***** Given data

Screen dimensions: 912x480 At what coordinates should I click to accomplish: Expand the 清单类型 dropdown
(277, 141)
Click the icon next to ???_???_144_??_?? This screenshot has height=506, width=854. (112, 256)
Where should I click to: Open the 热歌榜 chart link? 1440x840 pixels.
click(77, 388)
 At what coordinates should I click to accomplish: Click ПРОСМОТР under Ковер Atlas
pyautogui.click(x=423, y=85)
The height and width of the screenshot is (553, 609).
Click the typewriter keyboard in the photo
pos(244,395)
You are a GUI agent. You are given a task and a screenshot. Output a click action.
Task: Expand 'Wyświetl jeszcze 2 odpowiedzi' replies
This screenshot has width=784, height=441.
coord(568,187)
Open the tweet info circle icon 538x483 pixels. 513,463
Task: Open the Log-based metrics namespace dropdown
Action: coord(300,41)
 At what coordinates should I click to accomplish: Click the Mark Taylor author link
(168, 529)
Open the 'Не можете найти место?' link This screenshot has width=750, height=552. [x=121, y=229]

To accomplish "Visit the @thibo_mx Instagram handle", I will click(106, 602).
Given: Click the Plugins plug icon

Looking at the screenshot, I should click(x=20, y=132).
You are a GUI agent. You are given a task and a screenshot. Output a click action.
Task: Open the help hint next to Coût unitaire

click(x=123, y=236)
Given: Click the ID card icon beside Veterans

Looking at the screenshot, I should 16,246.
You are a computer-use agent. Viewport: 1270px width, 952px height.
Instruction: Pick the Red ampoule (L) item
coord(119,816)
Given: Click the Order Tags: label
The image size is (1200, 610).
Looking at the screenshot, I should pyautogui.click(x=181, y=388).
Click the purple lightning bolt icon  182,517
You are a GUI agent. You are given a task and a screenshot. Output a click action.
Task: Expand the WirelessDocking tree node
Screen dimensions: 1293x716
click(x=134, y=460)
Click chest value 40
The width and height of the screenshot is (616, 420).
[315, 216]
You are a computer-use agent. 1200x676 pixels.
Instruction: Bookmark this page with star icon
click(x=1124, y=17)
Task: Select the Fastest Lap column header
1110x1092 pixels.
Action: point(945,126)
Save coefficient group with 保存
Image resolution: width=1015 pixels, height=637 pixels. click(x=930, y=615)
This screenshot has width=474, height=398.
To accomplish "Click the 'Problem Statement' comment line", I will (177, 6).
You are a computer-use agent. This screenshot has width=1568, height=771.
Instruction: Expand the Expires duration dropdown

**********

For this task, retype the material exactly, line for line.

■ Solution for this problem ■
Screen dimensions: 912x480 At what coordinates should I click to accomplish: Expand the 清单类型 dropdown
(277, 141)
Click the icon next to ???_???_144_??_?? This screenshot has height=506, width=854. (112, 256)
Where should I click to: Open the 热歌榜 chart link? 1440x840 pixels.
click(77, 388)
 At what coordinates should I click to accomplish: Click ПРОСМОТР under Ковер Atlas
pyautogui.click(x=423, y=85)
The height and width of the screenshot is (553, 609).
Click the typewriter keyboard in the photo
pos(244,395)
You are a GUI agent. You are given a task and a screenshot. Output a click action.
Task: Expand 'Wyświetl jeszcze 2 odpowiedzi' replies
This screenshot has width=784, height=441.
coord(568,187)
Open the tweet info circle icon 538x483 pixels. 513,463
Task: Open the Log-based metrics namespace dropdown
Action: coord(300,41)
 At what coordinates should I click to accomplish: Click the Mark Taylor author link
(168, 529)
Open the 'Не можете найти место?' link This screenshot has width=750, height=552. [x=121, y=229]

To accomplish "Visit the @thibo_mx Instagram handle", I will click(106, 602).
Given: Click the Plugins plug icon

Looking at the screenshot, I should click(x=20, y=132).
You are a GUI agent. You are given a task and a screenshot. Output a click action.
Task: Open the help hint next to Coût unitaire

click(x=123, y=236)
Given: Click the ID card icon beside Veterans

Looking at the screenshot, I should 16,246.
You are a computer-use agent. Viewport: 1270px width, 952px height.
Instruction: Pick the Red ampoule (L) item
coord(119,816)
Given: Click the Order Tags: label
The image size is (1200, 610).
Looking at the screenshot, I should pyautogui.click(x=181, y=388).
Click the purple lightning bolt icon  182,517
You are a GUI agent. You are given a task and a screenshot. Output a click action.
Task: Expand the WirelessDocking tree node
Screen dimensions: 1293x716
click(x=134, y=460)
Click chest value 40
The width and height of the screenshot is (616, 420).
[315, 216]
You are a computer-use agent. 1200x676 pixels.
Instruction: Bookmark this page with star icon
click(x=1124, y=17)
Task: Select the Fastest Lap column header
1110x1092 pixels.
Action: point(945,126)
Save coefficient group with 保存
Image resolution: width=1015 pixels, height=637 pixels. click(x=930, y=615)
This screenshot has width=474, height=398.
To accomplish "Click the 'Problem Statement' comment line", I will (177, 6).
You are a computer-use agent. This screenshot has width=1568, height=771.
Instruction: Expand the Expires duration dropdown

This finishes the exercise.